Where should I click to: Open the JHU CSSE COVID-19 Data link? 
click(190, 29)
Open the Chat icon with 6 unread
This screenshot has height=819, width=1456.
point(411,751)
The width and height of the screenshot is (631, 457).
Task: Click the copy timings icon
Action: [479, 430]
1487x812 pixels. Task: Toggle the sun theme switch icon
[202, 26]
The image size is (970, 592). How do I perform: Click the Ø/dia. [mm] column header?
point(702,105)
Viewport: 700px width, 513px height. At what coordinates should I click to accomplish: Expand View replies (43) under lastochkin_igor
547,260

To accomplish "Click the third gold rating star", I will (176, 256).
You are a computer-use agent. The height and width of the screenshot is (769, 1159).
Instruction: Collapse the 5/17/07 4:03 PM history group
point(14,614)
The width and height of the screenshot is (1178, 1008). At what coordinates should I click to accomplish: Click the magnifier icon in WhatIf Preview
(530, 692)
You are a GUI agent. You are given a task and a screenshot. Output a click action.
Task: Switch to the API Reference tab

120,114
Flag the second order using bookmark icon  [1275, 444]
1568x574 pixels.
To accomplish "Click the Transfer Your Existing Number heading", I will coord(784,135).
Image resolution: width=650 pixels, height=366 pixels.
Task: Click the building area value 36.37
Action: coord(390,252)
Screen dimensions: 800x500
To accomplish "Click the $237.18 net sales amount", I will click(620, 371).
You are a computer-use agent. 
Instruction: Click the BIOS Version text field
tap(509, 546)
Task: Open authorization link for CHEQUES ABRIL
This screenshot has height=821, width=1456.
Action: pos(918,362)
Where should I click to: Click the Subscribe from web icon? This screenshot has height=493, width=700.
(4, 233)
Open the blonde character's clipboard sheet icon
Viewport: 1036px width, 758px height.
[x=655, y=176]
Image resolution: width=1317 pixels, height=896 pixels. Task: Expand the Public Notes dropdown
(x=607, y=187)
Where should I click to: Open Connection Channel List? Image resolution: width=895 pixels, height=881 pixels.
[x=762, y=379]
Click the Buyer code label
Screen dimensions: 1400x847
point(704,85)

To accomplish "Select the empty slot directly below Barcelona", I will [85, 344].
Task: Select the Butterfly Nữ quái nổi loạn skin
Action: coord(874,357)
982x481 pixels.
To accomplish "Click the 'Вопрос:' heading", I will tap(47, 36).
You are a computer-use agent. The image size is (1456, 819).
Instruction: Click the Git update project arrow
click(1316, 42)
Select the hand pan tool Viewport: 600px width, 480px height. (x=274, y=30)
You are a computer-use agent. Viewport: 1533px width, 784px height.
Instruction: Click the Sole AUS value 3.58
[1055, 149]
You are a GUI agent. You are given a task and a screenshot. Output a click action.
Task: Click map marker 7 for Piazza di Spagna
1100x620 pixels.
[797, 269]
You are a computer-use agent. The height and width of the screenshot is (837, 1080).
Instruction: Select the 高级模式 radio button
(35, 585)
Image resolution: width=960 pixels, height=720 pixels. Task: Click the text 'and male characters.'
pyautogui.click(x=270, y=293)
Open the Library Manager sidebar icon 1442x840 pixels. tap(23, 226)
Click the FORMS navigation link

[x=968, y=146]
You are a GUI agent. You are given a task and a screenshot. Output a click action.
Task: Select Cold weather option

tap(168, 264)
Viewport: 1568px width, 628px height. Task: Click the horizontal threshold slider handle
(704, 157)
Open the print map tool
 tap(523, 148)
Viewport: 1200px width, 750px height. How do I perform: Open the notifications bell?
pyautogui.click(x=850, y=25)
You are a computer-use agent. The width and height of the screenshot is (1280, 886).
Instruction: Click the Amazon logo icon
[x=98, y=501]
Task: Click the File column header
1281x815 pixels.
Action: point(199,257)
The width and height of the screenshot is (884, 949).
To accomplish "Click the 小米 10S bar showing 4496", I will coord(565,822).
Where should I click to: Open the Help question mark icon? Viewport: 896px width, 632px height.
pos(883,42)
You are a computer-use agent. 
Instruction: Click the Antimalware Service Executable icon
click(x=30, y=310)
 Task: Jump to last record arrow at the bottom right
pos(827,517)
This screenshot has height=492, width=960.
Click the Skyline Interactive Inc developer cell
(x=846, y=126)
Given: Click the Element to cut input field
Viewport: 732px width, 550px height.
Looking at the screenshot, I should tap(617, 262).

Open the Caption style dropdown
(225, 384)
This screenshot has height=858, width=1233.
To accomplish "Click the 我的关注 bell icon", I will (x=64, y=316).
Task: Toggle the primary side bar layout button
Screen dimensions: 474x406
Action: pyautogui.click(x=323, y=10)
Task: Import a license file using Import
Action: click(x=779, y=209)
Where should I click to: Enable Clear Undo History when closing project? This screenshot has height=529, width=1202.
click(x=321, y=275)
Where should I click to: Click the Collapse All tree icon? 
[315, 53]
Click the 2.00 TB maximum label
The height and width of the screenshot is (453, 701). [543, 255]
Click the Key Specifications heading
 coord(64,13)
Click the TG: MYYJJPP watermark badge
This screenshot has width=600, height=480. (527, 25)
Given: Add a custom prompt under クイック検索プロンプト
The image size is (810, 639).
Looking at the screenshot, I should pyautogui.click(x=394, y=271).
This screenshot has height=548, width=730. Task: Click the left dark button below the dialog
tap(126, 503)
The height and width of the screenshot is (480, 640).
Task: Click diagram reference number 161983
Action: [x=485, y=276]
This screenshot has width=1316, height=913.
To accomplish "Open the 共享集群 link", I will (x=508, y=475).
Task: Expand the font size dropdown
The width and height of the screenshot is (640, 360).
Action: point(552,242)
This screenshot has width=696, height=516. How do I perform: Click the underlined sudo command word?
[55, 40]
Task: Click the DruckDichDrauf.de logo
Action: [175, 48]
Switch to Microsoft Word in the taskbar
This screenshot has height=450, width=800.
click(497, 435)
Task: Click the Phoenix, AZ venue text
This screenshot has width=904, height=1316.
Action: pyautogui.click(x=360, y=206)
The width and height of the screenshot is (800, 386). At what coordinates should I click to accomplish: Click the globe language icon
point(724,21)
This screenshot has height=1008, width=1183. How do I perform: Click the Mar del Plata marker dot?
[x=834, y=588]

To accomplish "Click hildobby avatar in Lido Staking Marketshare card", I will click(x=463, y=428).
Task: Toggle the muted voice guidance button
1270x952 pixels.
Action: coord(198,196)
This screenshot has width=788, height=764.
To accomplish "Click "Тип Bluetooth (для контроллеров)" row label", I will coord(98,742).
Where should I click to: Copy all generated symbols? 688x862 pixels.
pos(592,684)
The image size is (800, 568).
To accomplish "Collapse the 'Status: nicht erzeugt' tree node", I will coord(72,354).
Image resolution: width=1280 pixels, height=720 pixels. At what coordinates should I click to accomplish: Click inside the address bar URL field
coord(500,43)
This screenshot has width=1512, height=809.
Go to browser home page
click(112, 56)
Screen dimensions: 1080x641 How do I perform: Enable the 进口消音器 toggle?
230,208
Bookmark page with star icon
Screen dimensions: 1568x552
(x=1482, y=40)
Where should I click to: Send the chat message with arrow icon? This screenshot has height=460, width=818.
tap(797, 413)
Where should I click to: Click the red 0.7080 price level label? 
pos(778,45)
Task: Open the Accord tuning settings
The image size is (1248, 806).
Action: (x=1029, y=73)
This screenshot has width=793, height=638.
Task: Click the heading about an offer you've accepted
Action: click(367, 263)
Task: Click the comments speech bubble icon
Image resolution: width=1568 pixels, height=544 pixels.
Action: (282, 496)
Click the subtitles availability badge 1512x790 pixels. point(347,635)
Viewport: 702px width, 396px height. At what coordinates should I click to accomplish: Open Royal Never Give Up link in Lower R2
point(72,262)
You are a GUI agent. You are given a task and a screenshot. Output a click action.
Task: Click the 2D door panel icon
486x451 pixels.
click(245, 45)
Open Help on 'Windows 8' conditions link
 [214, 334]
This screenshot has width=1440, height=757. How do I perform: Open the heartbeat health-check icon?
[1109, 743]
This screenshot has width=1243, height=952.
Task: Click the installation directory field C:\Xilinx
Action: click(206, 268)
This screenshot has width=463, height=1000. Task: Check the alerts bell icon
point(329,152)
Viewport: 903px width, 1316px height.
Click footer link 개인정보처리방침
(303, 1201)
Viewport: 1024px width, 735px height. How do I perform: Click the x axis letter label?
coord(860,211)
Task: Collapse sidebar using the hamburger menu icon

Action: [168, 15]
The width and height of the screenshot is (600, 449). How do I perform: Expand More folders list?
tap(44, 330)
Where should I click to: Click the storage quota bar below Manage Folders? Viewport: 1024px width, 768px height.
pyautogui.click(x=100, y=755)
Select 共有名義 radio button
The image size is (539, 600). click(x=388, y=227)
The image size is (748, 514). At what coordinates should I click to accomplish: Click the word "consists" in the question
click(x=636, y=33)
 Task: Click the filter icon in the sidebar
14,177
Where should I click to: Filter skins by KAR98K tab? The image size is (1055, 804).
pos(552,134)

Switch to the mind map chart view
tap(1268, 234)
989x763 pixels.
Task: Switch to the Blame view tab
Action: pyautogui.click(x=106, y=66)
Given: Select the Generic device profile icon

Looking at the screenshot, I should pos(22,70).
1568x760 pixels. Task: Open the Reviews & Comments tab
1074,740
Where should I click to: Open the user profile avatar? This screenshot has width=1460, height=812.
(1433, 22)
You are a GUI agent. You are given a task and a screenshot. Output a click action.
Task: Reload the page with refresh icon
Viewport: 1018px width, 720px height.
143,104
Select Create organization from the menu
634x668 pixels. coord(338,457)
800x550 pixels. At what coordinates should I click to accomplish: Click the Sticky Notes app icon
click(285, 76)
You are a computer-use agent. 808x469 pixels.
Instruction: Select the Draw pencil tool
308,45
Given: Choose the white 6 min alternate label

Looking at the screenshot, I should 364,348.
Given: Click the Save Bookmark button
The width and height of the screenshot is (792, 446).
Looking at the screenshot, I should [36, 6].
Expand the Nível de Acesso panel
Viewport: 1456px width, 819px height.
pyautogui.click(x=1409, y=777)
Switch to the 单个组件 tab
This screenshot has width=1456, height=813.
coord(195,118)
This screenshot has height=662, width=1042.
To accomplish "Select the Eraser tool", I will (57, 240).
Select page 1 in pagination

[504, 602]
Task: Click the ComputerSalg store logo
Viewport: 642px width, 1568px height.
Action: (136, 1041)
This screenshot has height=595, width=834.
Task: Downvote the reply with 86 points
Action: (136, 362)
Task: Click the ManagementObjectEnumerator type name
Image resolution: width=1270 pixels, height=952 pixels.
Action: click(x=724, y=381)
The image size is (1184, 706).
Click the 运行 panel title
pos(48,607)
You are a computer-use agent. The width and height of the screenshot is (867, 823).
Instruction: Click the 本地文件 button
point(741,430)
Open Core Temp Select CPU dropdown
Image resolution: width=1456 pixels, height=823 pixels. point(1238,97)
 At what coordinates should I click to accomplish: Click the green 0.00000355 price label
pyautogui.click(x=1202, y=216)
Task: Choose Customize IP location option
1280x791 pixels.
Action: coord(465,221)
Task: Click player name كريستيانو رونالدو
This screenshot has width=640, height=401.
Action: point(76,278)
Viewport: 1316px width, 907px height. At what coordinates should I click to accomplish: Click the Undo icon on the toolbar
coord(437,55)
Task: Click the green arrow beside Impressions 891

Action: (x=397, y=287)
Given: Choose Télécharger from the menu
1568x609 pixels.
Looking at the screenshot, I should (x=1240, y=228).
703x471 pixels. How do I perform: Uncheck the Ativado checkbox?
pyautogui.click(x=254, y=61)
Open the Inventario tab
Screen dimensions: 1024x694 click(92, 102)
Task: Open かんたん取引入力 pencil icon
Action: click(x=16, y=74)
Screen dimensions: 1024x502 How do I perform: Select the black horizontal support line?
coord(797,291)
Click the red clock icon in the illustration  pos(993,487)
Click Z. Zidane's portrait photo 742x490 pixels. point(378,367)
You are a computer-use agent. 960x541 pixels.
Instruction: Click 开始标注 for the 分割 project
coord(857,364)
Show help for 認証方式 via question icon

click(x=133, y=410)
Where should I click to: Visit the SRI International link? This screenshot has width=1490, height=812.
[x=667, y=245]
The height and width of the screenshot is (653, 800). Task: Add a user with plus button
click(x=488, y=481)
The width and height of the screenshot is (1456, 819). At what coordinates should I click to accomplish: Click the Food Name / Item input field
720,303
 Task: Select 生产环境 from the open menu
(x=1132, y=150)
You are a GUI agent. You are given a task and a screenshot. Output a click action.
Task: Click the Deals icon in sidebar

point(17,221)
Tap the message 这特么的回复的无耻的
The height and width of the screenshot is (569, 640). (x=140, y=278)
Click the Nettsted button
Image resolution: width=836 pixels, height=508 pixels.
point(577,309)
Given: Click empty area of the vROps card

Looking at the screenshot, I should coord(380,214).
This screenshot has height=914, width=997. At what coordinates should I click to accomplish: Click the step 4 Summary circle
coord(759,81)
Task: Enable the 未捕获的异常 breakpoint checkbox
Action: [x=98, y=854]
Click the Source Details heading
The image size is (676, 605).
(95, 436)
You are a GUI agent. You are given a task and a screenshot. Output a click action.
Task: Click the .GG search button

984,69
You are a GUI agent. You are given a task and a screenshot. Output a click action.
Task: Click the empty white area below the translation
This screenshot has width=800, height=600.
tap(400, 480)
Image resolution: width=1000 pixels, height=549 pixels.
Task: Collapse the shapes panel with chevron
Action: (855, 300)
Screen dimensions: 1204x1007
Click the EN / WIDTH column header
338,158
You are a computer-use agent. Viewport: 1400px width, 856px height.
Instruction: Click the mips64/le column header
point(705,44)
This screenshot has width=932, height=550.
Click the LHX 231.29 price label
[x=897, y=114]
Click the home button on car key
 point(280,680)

********************

State how many lines of the entries contain the word "button", taking case into account, and give only the number.

11